Theology in 3D

Pray, “Our Father Who Is In Heaven”

Layton Talbert | February 1, 2018
New Testament, Theology

My previous post promised a final image of prayer to God as Father. In a sermon primarily about the kingdom (Matt 5-7), Jesus taught us to approach God in prayer with the words, Our Father (Matt 6:9)Why not Lord? Master? AlmightySovereign? My Liege? What does the name, the role, of Father convey that the others do not? Why does Jesus choose this title as the shaping context for his teachings all through this sermon? And specifically in this instruction on how to pray?

All those other titles are entirely appropriate ways to address God in prayer. But relationally this one is foundational. This is the one Jesus taught us to use, to condition how we think of God when we come to him in prayer. This one is unique in its implications of tenderness, care, provision, protection, closeness, acceptance. It is, unlike all the others, a family term. Islam has 99 names and descriptive titles for God; but Father is not one of them. Muslims have no Father. But, Jesus taught—repeatedly and emphatically—we do.


Jesus refers to God as “Father” 17x in his sermon on the mount. Of those 17x, ten times Jesus specifically describes Him as your Father in heaven or your heavenly Father. Whatever else Jesus teaches us about “our heavenly Father” in this sermon ought to condition our conception of Him when we address him that way in prayer. So how does Jesus himself apply the reality of God as our heavenly Father?

  • Your Father in heaven is to be glorified by your life (Matt 5:16). Think about that when you come to Him as Father.
  • Your Father in heaven is gracious and generous to all (Mattt 5:45, 48). And you’re supposed to be like Him in that regard; factor that in to how you pray for people when you call on Him as Father.
  • Your Father in heaven sees and rewards secret charity and secret praying, and already knows what you need before you ever come to Him (Matt 6:146). Relish and rest in that confidence when you pray to your Father, in secret.
  • Your heavenly Father deals with you as you deal with others (Matt 6:14-15). Remember that “Our Father” means He is just as much your brother’s or sister’s Father, with whom you may be at odds or for whom you may be praying.
  • Your heavenly Father will never abandon you or cease caring for you (Matt 6:2632). So don’t be like the unbelievers in the surrounding culture who fret and obsess over the stuff of life. They have an excuse. They’re orphans. We’re not.

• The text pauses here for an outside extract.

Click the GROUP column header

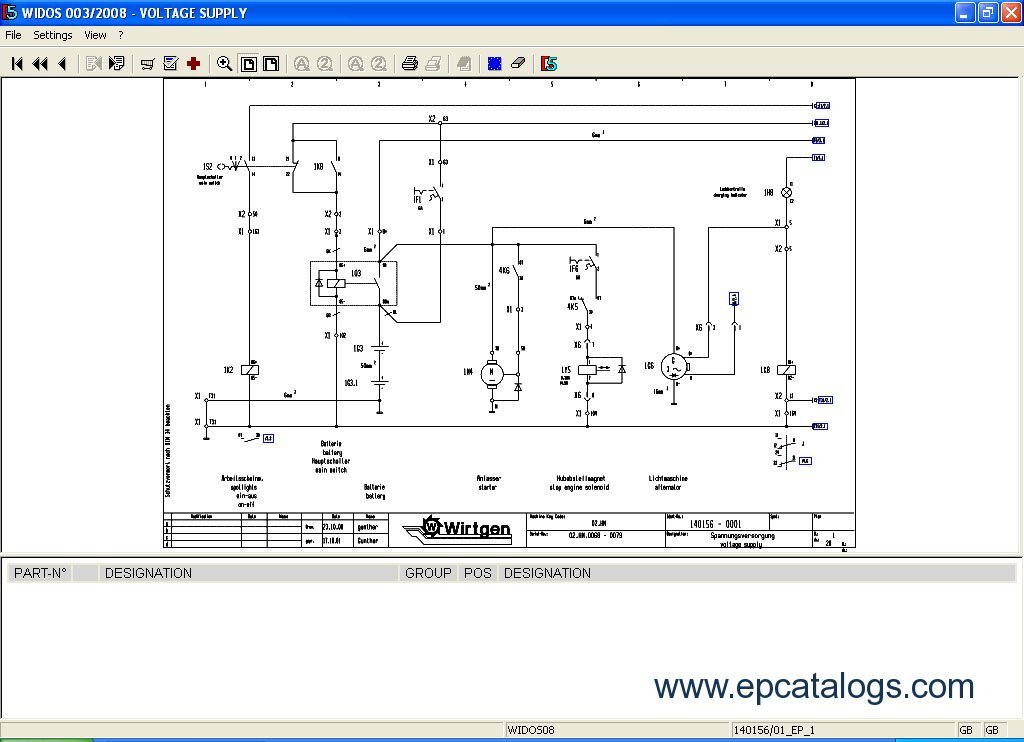[428, 573]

We have no excuse for that kind of anxiety. Act like you have a Father in heaven.


Charles Hodge was one of the theological giants of Princeton’s early history—brilliant intellect, prolific writer, and a great favorite among seminary students. (Aside: Many people don’t know he was married to a great-granddaughter of Benjamin Franklin, and that chronic pain in his right leg forced him to walk with a cane for most of his life.)

In his biography of Hodge, Andrew Hoffecker describes the revered seminary professor’s “intense interest and attention to his children.” Here’s one way he showed it. When he had a study built as an addition onto his home, it was designed with its own exterior door so that seminary students could visit him without having to come through the house and disturb the family. But being an exterior door, it naturally had a latch and a lock—meaning, students may or may not have had access to him at any given time for any number of reasons.

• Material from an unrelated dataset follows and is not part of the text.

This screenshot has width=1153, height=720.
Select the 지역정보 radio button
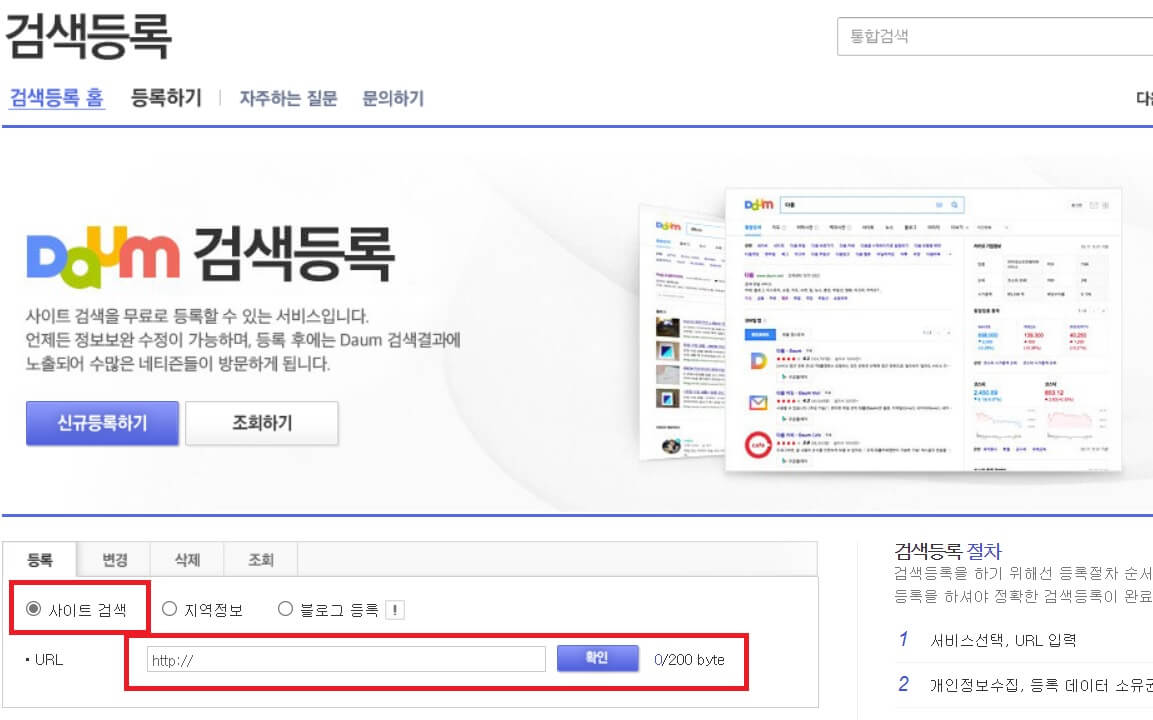[170, 607]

But the interior door that connected the study to the rest of the home was different. Not only did it have no lock but, Hoffecker writes, it had “no latch … only springs.” When it closed, there no clunk of a lock or even the click of a latch. Hodge did that, Hoffecker explains, so that “even the smallest” of his children “always had easy access to their father.”

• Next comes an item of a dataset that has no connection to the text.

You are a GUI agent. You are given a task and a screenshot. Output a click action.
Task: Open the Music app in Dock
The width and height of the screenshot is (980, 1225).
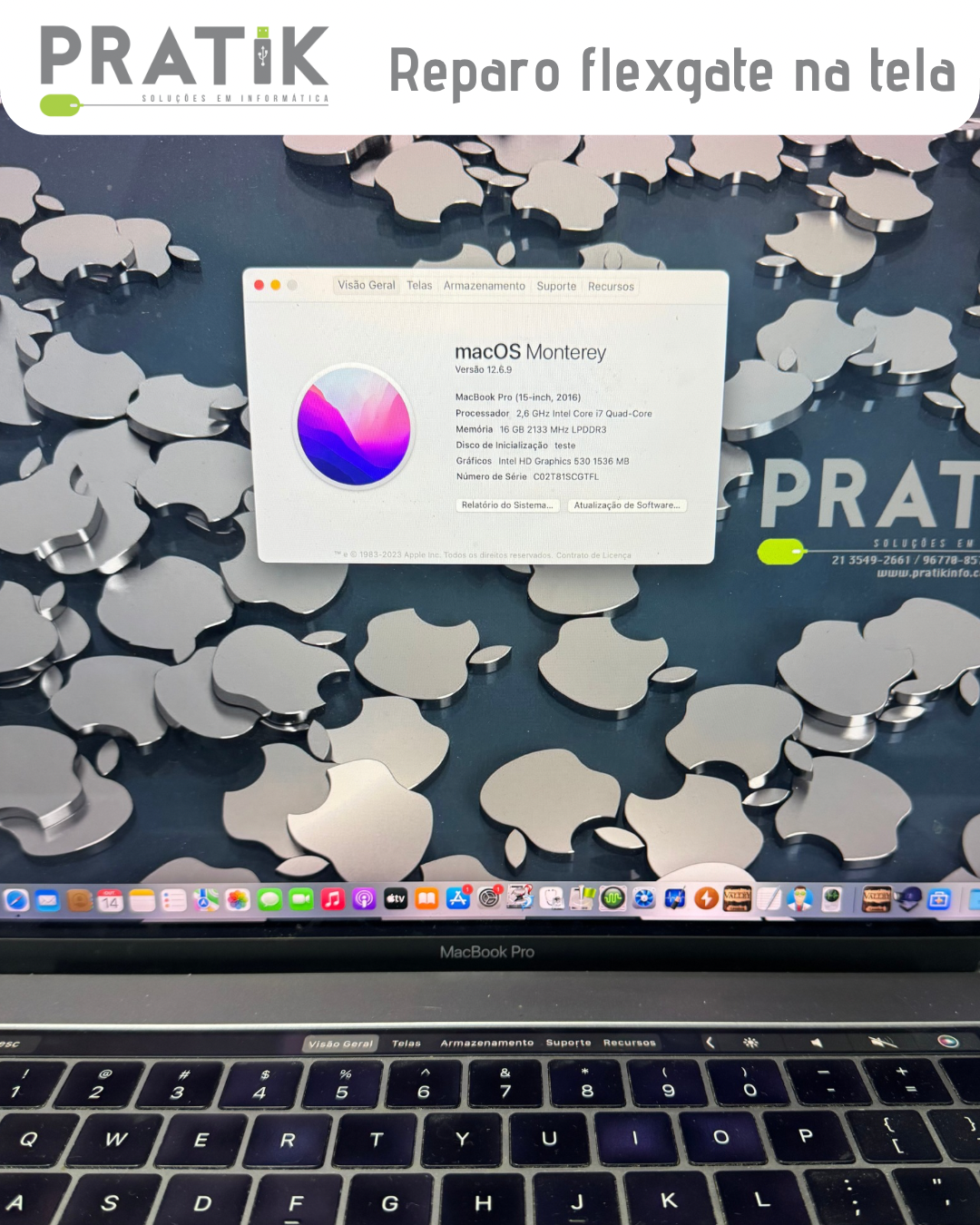click(x=333, y=899)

It doesn’t take lots of words or impassioned pleadings to get God to unlock the door and listen to you. That’s how the heathen pray (Matt 6:7-8). If you’re coming from inside the house, if He’s your Father, there is no lock. It doesn’t take great faith, or even great faithfulness, to push your way into His presence. If you’re coming from inside the house, all it takes is enough faith to push open a screen door and say, Father.

It has helped me to fix that picture in my mind and carry with me into prayer a mental image of that door into that study, from the inside of the house—a door with no lock and no latch, only springs. Because that’s what it’s like to pray to our Father in heaven.

Our Father in heaven, thank you for the access we have always and immediately into Your presence through the name of Your Son. Teach us to value that access, to revel in that privilege as your children, and to come to see you every day.

One response to “Pray, “Our Father Who Is In Heaven””

  1. Bette says:

    Thank you, the Lord has used this post already! This is such an awesome thought: “Your heavenly Father will never abandon you or cease caring for you (Matt 6:26, 32). So don’t be like the unbelievers in the surrounding culture who fret and obsess over the stuff of life. They have an excuse. They’re orphans. We’re not. We have no excuse for that kind of anxiety. Act like you have a Father in heaven.”